### Page

VA loans are one of the only no-money-down options still available. Instead of waiting years to save up for a home, eligible borrowers can move forward with a home purchase, as well as borrow additional funds for renovations on the home, all with zero down payment.
Locked-In, Low Interest Rates
Since eligible borrowers can purchase or refinance a home, and the cost of repairs or updates, all in a single mortgage loan, a VA loan provides considerable savings when compared with other programs that might require a second mortgage.
Fewer Added Costs
Eligible borrowers using a VA loan not only enjoy limited closing costs with a single appraisal, but there’s also no mortgage insurance requirement, which could add up to savings on monthly mortgage payments. And, eligible borrowers don’t have to worry about being charged any prepayment penalties if they are able to pay off their mortgage earlier than expected.
If borrowers are experiencing periods of temporary financial difficulties and are struggling to make mortgage payments, the Department of Veterans Affairs can provide assistance to help them retain their home.
For 75 years, VA home loans have enabled thousands of deserving families to become homeowners. At AFR, we’re proud to provide these benefits to the brave men and women who have served our country and will continue to help many more generations of veterans come home.
About American Financial Resources, Inc.

######
### Extracted data

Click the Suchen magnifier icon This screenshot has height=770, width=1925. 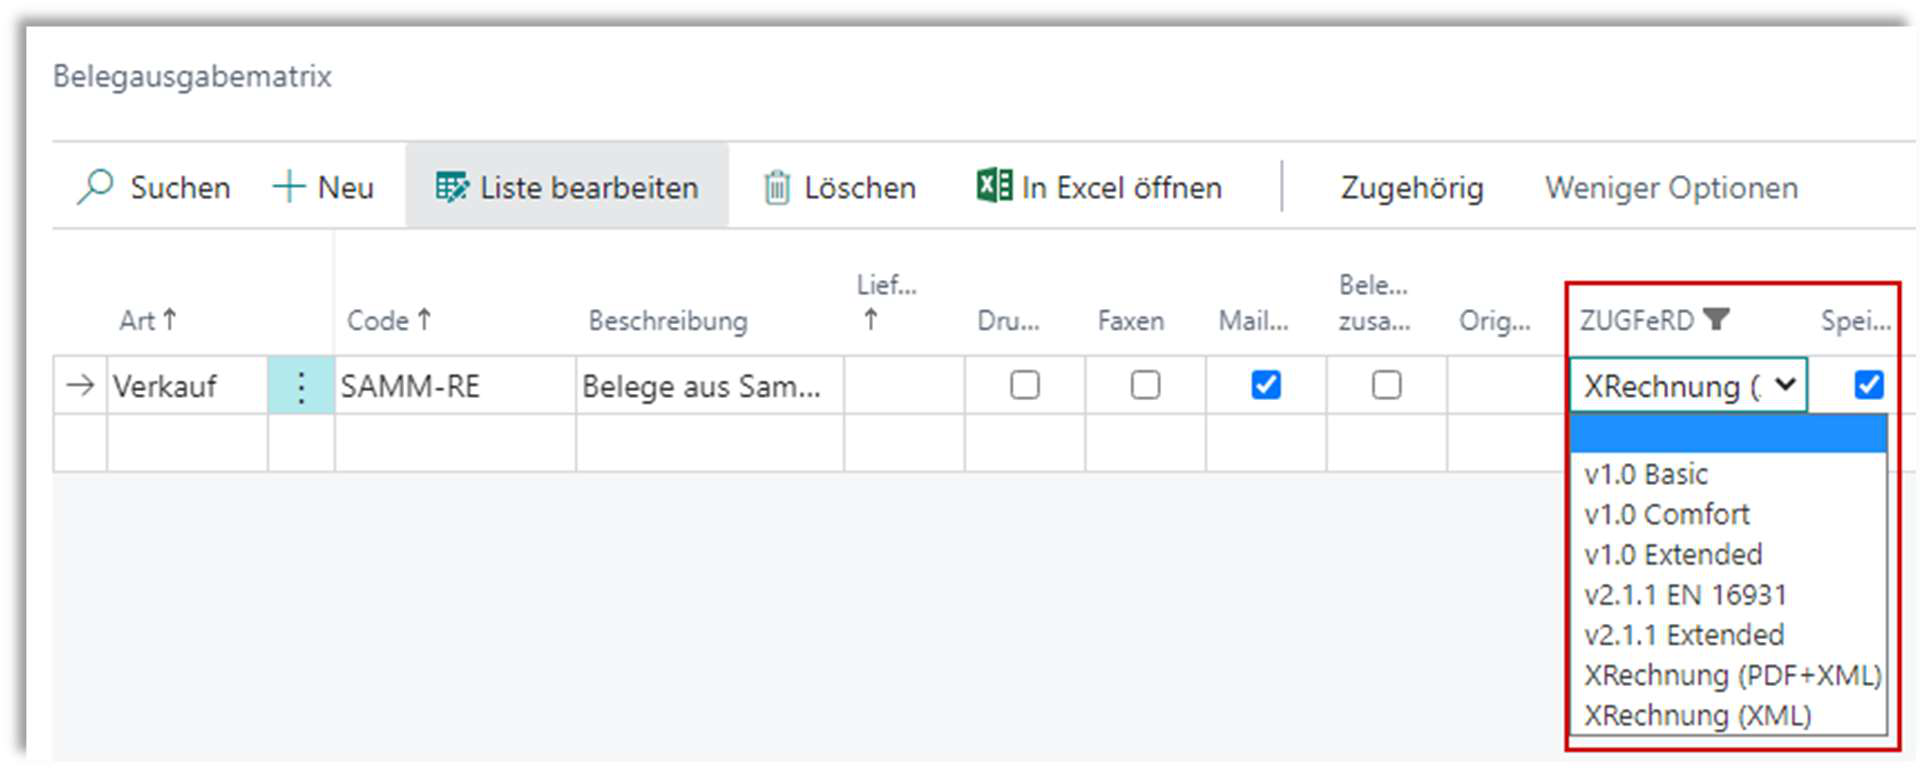point(95,187)
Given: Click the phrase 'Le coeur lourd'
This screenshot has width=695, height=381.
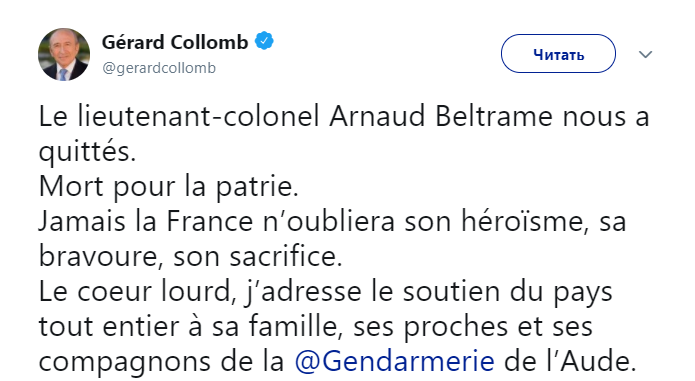Looking at the screenshot, I should point(134,291).
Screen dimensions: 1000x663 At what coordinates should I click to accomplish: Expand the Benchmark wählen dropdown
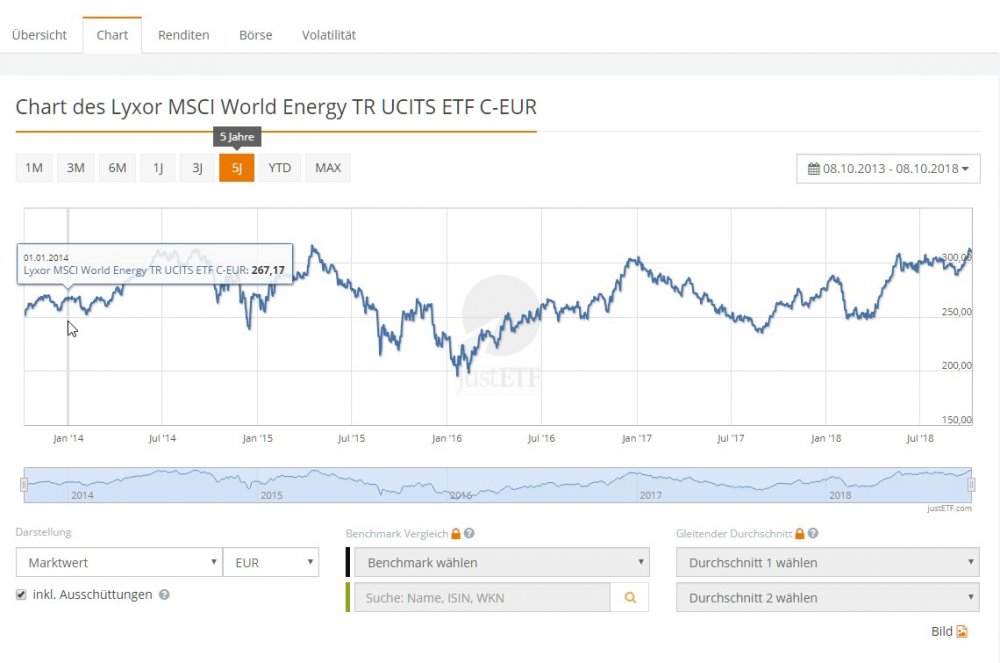[501, 562]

######

To be done: Reproduce the VA home loan passage above word for word, from "Fewer Added Costs" up to and including "earlier than expected.".

Response to the task:
Fewer Added Costs
Eligible borrowers using a VA loan not only enjoy limited closing costs with a single appraisal, but there’s also no mortgage insurance requirement, which could add up to savings on monthly mortgage payments. And, eligible borrowers don’t have to worry about being charged any prepayment penalties if they are able to pay off their mortgage earlier than expected.